Brexit: Moody's cuts outlook on UK long term debt to negative
Following warnings from its rivals, Moody's is the first ratings agency to act on Brexit vote.
Ratings agency Moody's has lowered its outlook on Britain's credit rating from stable to negative as it said its creditworthiness was now at greater risk following the Brexit vote.
In assigning a negative outlook to its 'Aa1' rating, the agency says that both economic growth and public finances will be weaker than forecast and it would be harder to cut the deficit.
"During the several years in which the UK will have to renegotiate its trade relations with the EU, Moody's expects heightened uncertainty, diminished confidence and lower spending and investment to result in weaker growth," it said in a statement according to Reuters.
Moody's is the first credit ratings agency to make a decision on the UK economy following warnings by rivals Standard & Poor's and Fitch Ratings that the vote to leave would be negative.
Back in 2013, Moody's was the first to strip Britain of its AAA credit rating due to slow growth and rising public debt. It said Thursday's vote put in doubt Britain's economic policy making.
"Policy predictability and effectiveness of economic policymaking ... might be somewhat diminished," Moody's said. "The challenges for policymakers and officials will be substantial," it said.

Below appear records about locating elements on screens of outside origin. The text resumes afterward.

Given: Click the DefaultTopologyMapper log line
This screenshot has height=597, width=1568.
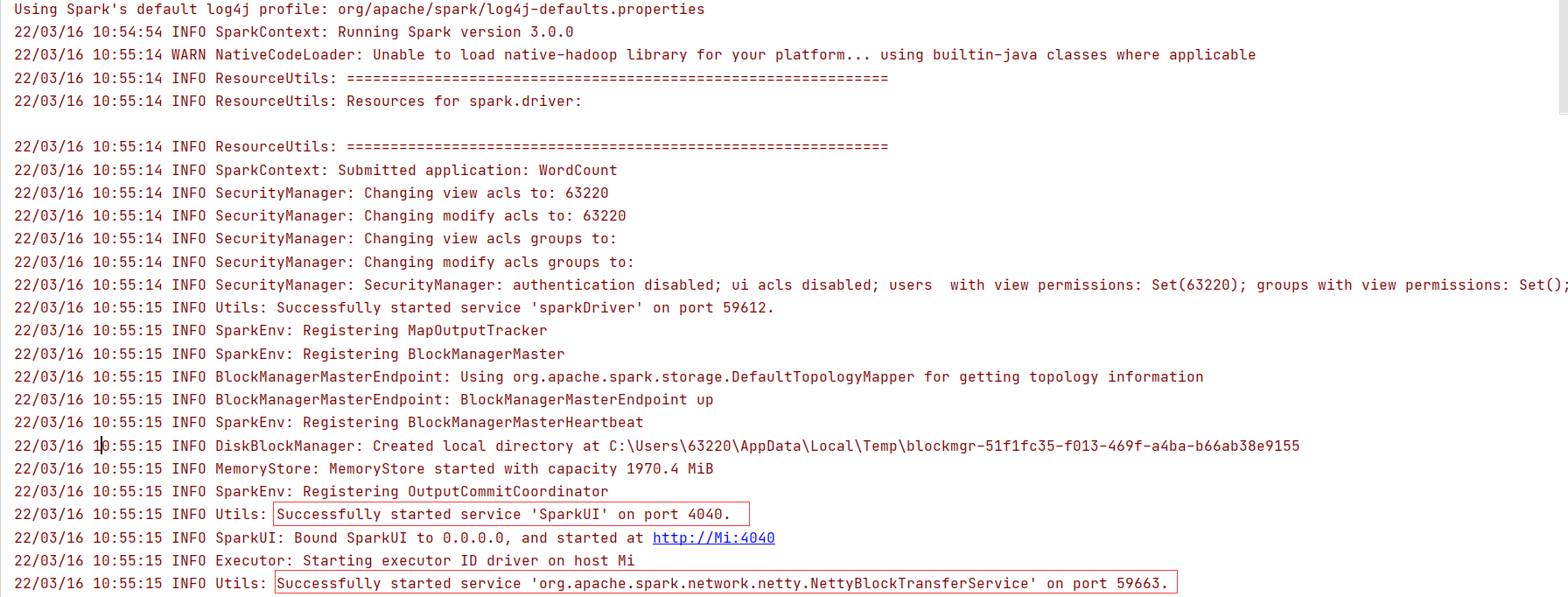Looking at the screenshot, I should (x=608, y=377).
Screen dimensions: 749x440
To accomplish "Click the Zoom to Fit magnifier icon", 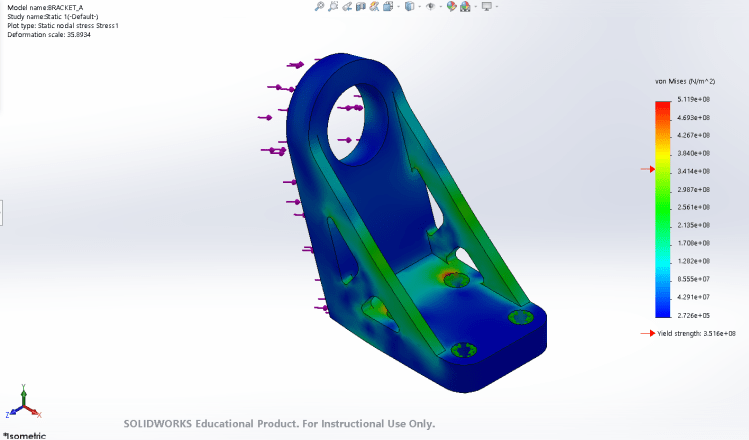I will 319,6.
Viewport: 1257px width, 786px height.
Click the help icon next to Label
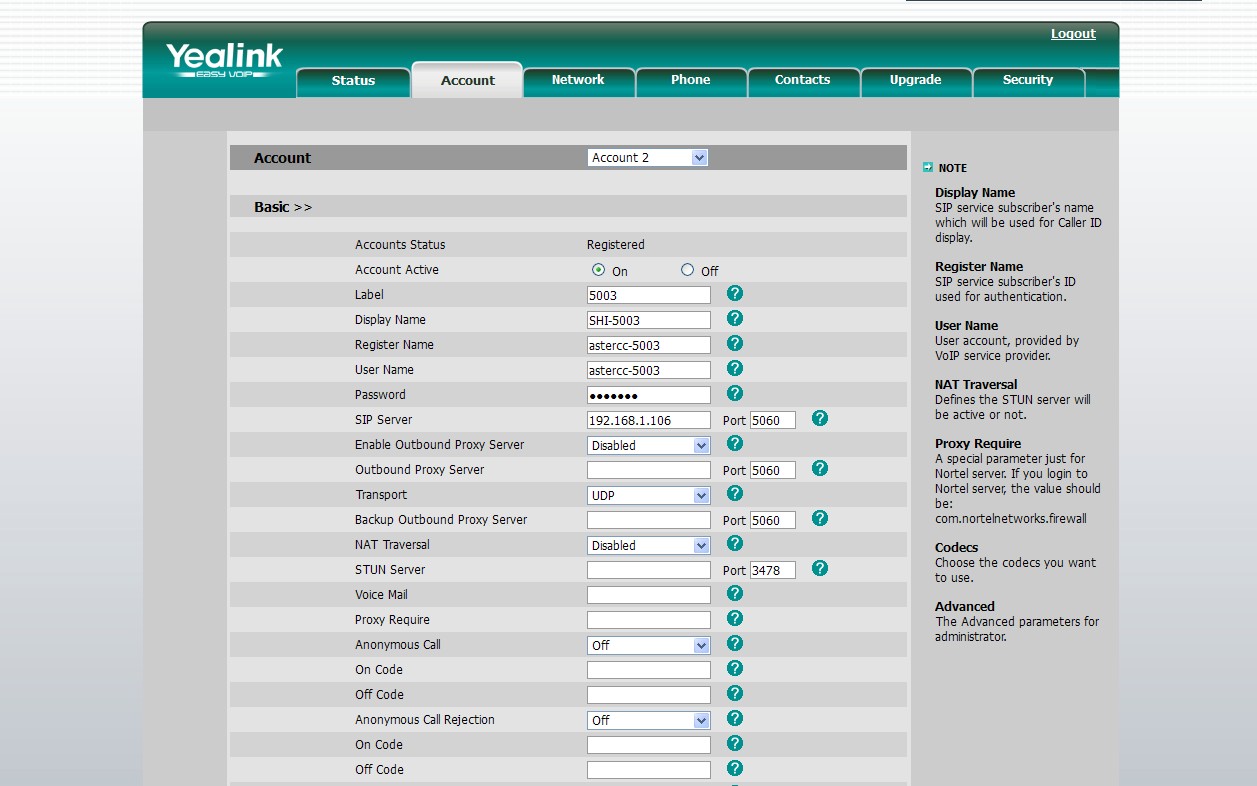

The FTSE fell 7% in early trading and ended the day 3.15% lower at 6,138. Dow Jones posted its biggest one-day slide in almost five years. Sterling also plunged, falling more than 8% against the dollar and 6% against the euro. The S&P 500 suffered its biggest daily slide in 10 months when it fell 3.6% while the Nasdaq went down 4.1% on its worst day since 2011.
Jack Ablin, chief investment officer of BMO Private Bank, told the BBC: "This was really an event that caught most global investors flat-footed. We're going to see more days like today as the collective wisdom may prove wrong in others cases, too."
Meanwhile, Jason Schenker, president of Prestige Economics, told IBTimes UK that the impact on the UK economy would be significant with a domino effect on eurozone and global economies as well.